@Kimi_Kobayashi If I worked in McDonald’s I would say “we’ve been expecting you” in a mysterious voice to every fat customer.
@YUCKYBOT Greatest album of all time? That’s easy. My baby album. My bathing in the sink photos are epic.
@ChrissyTeigen Watching YouTubes of worst Family Feud answers ever. “Month in which a woman starts to show during pregnancy?” “September.”
@WeismanJake You haven’t known fear until you are slightly OCD and accidentally tear off the November page on your kitten desk calendar too early.

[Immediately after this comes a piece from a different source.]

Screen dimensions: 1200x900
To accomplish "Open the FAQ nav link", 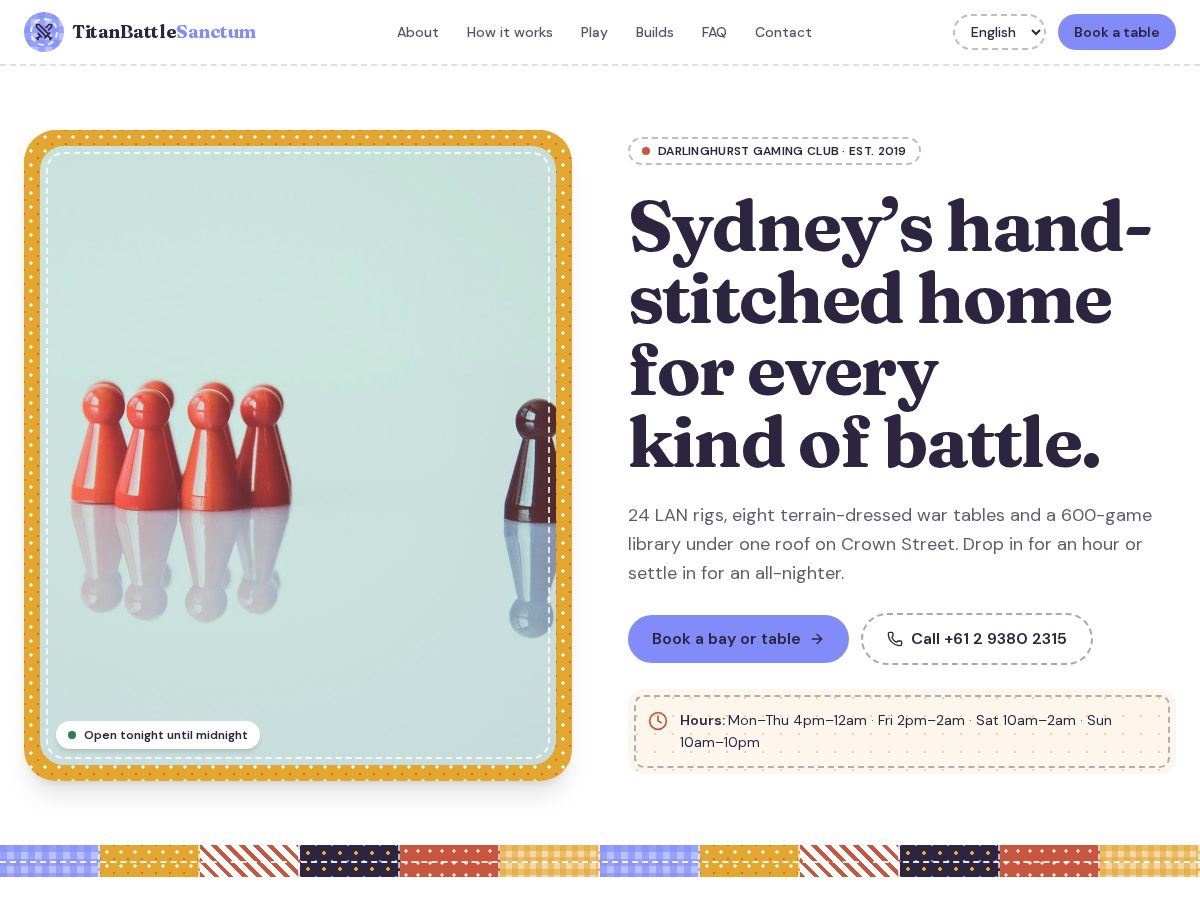I will coord(714,32).

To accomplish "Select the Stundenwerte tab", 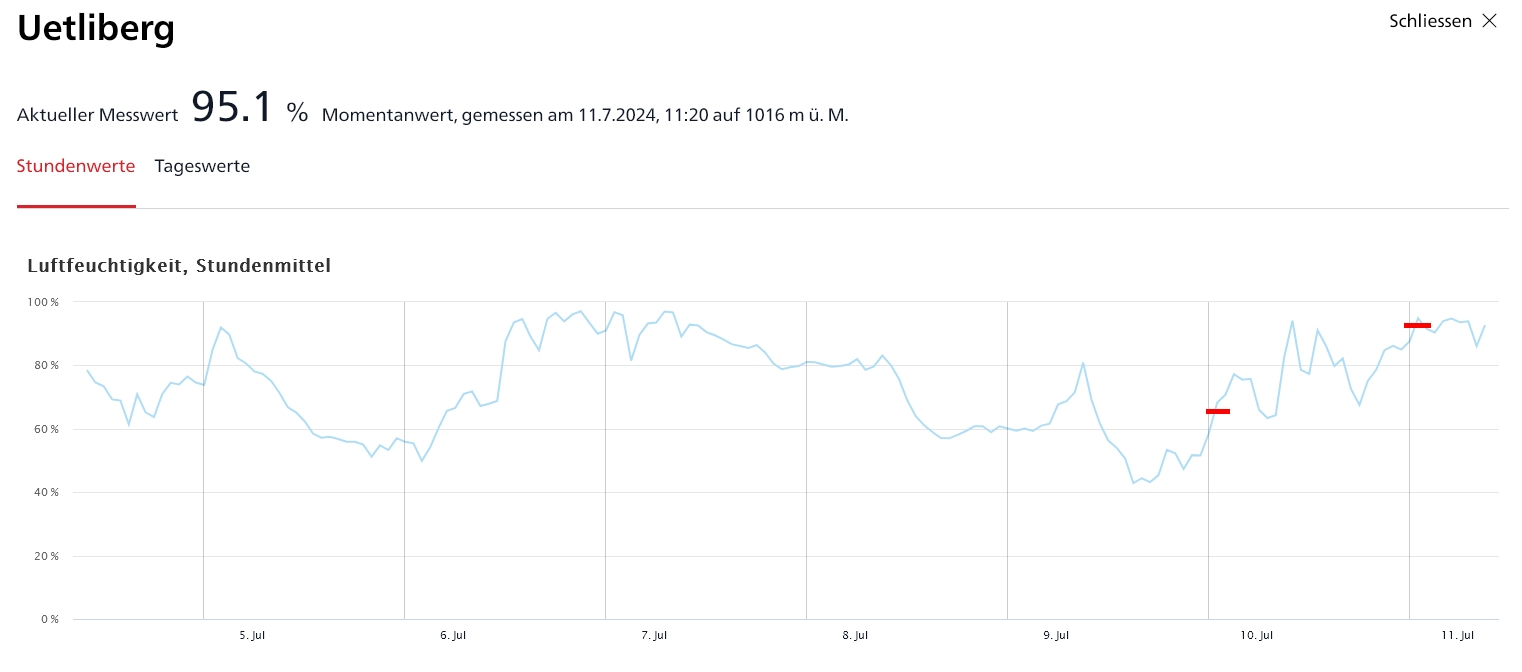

@VerifyThis High school reunion tonight. Is it too late to start using sunscreen to fight sun’s damaging effects?
@JayDunkirk I’ll bet I’ve won at least a million dollars from soda caps that I never looked at or didn’t understand.
@CollinKartchner No one has a higher false sense of importance than the Costco receipt checker lady.
@SkylarSuspence Every time I see one of those “Prepare to Meet Thy God!” signs on the side of the highway, I can’t help but read it as a death threat.
@DangerGuerrero New rule: No one gets to have a baby until I look through their Facebook/Twitter & sign off on it.
@KayM77 Five days of almost no food plus little exercise equals 4 lb weight gain. The active ingredient of cough mixture is clearly lard.